[start of The data]

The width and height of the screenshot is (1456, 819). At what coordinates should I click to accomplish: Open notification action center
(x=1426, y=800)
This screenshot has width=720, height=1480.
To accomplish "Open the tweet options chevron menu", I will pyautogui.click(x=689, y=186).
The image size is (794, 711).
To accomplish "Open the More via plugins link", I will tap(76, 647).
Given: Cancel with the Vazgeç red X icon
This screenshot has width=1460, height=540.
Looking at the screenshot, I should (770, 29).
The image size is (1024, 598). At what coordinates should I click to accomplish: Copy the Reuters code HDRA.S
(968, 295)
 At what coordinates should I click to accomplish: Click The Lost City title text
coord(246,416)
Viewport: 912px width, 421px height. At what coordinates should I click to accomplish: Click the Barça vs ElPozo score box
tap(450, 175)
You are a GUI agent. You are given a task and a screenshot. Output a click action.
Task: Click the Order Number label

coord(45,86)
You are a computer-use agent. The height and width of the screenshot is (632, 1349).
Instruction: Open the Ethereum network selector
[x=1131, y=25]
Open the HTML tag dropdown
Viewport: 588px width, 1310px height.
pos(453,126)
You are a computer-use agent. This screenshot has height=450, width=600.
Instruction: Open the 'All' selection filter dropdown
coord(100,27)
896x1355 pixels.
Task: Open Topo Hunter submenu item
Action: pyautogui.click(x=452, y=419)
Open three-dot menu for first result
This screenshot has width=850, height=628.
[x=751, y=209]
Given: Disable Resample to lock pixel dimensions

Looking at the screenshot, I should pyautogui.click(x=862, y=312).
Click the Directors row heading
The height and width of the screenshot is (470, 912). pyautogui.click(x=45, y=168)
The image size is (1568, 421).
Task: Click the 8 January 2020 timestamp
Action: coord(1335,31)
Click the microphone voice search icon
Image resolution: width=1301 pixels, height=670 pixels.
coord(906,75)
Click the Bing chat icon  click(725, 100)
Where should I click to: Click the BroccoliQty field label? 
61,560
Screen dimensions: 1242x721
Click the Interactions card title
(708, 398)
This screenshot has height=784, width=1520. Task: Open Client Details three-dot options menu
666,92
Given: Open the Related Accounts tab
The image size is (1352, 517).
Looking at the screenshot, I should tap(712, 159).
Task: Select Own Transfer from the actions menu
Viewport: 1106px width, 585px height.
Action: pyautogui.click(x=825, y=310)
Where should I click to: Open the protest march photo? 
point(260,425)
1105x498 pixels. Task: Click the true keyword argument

[end of The data]

Copy the items from the line containing "Where should I click to: Open" through the end of the items, inclusive, keeping every request and subtracting 37 from each click coordinate in the answers.

◆ The solution:
Where should I click to: Open the protest march photo? 
point(223,388)
1105x498 pixels. Task: Click the true keyword argument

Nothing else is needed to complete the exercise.